L’accès aux études supérieures en question : mobilisation étudiante et tensions autour du minerval en Belgique
Bouchaib El Bazi
Bruxelles : La récente mobilisation organisée par la Fédération des étudiants francophones à travers plusieurs villes universitaires du pays — Bruxelles, Liège, Louvain-la-Neuve, Mons et Namur — remet au centre du débat public une question structurelle : celle de l’accessibilité financière de l’enseignement supérieur en Belgique francophone.
Au cœur de la contestation se trouve le projet de revalorisation du minerval universitaire, dont le plafond pourrait atteindre 1200 euros par an. Une mesure qui, selon ses détracteurs, risque de transformer en profondeur la sociologie de l’accès à l’université, en renforçant les barrières économiques à l’entrée.
Une mobilisation révélatrice d’un malaise structurel
La forte participation observée lors de cette manifestation témoigne d’un sentiment largement partagé au sein de la jeunesse étudiante : celui d’un recul potentiel d’un acquis fondamental. Historiquement, le gel du minerval obtenu en 2011, à la suite d’une mobilisation d’ampleur, constituait un compromis entre impératif budgétaire et exigence d’égalité des chances.

Aujourd’hui, la perspective d’une hausse significative est perçue par de nombreux étudiants comme une remise en cause de cet équilibre. Dans un contexte marqué par une inflation persistante et une précarisation croissante des ménages, l’augmentation du coût des études apparaît comme un facteur supplémentaire d’exclusion sociale.
Entre rationalité budgétaire et justice sociale
Les formations politiques à l’origine de cette réforme, notamment le Mouvement Réformateur et Les Engagés, défendent une approche ciblée, arguant que l’effort financier demandé concernerait prioritairement les étudiants issus de milieux aisés. Toutefois, cette lecture est contestée par les acteurs de terrain, qui soulignent les effets indirects d’une telle mesure sur les classes moyennes et populaires.
En effet, au-delà du montant nominal, c’est la logique d’indexation potentielle du minerval qui suscite l’inquiétude. Dans un environnement économique instable, une telle dynamique pourrait conduire, à moyen terme, à une hausse continue des coûts, rendant l’accès à l’enseignement supérieur progressivement plus sélectif sur le plan socio-économique.
Une gouvernance contestée
La contestation s’inscrit également dans un contexte politique marqué par des tensions autour du processus décisionnel. L’absence de dialogue direct entre les représentants étudiants et la ministre compétente, Valérie Degryse, critiquée pour son indisponibilité au moment de la mobilisation, alimente un sentiment de déconnexion entre les décideurs publics et les réalités étudiantes.

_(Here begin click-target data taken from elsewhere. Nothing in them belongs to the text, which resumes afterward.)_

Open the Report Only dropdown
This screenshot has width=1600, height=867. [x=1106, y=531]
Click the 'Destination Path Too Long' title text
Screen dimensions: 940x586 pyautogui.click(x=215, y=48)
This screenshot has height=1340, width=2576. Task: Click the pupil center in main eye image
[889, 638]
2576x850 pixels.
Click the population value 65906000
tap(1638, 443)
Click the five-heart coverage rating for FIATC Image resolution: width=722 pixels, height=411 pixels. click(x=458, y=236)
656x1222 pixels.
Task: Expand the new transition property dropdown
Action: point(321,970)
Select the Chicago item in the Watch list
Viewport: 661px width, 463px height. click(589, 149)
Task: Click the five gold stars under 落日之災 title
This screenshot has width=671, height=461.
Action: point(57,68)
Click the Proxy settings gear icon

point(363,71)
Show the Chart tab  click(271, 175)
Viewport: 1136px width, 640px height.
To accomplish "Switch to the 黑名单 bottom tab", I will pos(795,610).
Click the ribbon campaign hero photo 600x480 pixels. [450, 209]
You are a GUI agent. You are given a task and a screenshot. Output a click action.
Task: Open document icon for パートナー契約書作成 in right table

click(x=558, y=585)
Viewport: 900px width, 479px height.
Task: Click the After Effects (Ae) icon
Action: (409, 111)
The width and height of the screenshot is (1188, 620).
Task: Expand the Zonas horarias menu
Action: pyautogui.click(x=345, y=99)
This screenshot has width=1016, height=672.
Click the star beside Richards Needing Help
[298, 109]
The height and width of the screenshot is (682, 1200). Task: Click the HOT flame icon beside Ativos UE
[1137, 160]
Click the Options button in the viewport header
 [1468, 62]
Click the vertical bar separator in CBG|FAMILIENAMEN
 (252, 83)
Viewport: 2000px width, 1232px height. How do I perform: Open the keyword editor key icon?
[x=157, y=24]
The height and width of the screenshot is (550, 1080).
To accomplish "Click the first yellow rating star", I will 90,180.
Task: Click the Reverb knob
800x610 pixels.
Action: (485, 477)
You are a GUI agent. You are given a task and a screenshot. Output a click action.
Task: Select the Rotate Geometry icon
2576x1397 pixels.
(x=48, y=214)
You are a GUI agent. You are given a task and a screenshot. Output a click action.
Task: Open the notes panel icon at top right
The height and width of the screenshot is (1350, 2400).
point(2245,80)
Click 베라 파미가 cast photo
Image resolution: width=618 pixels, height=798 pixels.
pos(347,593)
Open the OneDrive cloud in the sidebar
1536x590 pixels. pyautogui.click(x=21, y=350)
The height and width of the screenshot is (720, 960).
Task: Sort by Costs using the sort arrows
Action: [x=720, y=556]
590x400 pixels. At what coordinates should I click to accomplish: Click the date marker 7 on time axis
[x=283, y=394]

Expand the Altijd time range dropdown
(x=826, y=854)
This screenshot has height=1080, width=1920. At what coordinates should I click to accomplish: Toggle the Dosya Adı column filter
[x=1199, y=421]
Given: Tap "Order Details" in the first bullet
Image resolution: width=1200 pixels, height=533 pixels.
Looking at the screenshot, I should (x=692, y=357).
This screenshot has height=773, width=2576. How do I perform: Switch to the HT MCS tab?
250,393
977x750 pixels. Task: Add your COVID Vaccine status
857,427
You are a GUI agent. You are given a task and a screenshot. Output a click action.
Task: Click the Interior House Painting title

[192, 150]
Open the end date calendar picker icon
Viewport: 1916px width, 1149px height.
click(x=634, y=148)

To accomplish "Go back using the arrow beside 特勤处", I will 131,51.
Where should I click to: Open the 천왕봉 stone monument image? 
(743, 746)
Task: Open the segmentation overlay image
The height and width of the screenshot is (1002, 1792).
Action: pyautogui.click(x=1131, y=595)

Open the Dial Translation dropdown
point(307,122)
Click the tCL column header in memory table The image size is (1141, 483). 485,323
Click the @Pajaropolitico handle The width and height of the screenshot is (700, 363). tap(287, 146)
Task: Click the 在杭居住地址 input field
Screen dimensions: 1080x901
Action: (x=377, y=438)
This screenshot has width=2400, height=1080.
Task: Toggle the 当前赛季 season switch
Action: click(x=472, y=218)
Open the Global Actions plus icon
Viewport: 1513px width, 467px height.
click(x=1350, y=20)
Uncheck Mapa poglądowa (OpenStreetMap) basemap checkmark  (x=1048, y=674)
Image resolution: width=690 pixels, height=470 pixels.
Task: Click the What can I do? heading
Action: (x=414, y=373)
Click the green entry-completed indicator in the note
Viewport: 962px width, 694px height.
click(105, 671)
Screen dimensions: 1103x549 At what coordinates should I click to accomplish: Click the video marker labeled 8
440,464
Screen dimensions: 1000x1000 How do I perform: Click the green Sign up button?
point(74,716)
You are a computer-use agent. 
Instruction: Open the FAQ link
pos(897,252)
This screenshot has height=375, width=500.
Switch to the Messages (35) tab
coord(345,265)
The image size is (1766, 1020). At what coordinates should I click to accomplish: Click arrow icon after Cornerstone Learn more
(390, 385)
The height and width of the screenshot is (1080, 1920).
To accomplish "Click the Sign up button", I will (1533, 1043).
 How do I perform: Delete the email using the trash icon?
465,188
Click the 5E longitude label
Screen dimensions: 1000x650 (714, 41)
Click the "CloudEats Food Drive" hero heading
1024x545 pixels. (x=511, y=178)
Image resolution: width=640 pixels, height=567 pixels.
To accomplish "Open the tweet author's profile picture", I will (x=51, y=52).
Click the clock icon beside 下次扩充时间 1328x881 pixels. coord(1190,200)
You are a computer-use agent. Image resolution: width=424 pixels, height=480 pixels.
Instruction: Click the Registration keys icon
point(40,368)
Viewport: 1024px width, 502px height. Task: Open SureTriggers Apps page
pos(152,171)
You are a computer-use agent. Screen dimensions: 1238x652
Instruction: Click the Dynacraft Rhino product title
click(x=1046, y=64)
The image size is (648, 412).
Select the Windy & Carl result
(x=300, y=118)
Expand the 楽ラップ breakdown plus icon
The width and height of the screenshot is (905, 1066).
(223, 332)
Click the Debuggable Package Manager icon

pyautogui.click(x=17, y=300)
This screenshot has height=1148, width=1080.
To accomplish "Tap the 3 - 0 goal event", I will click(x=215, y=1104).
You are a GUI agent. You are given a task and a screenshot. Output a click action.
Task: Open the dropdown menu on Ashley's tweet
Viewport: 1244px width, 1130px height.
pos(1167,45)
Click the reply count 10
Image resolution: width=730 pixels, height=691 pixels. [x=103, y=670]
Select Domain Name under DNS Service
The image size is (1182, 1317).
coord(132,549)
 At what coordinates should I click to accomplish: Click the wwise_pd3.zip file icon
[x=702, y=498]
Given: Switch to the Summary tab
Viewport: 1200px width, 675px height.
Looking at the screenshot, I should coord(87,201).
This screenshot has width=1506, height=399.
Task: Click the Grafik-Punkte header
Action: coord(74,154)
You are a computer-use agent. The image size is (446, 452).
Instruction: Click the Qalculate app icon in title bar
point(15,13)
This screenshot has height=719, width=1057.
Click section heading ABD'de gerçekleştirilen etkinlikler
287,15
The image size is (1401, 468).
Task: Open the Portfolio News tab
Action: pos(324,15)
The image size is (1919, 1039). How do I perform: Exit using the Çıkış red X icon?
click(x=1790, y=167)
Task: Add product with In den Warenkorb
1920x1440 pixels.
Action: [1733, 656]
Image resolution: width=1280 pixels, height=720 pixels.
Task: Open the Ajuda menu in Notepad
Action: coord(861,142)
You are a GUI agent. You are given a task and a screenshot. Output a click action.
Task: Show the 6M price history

Ce déficit de concertation renforce la perception d’une réforme imposée « par le haut », sans prise en compte suffisante des conséquences sociales.
Investissement public et choix de société
Au-delà de la question technique du minerval, le débat renvoie à un enjeu plus large : celui des priorités budgétaires de l’État. Certains acteurs politiques, dont le Parti du Travail de Belgique, plaident pour une réorientation des dépenses publiques en faveur de l’enseignement, considéré comme un investissement stratégique plutôt qu’un coût.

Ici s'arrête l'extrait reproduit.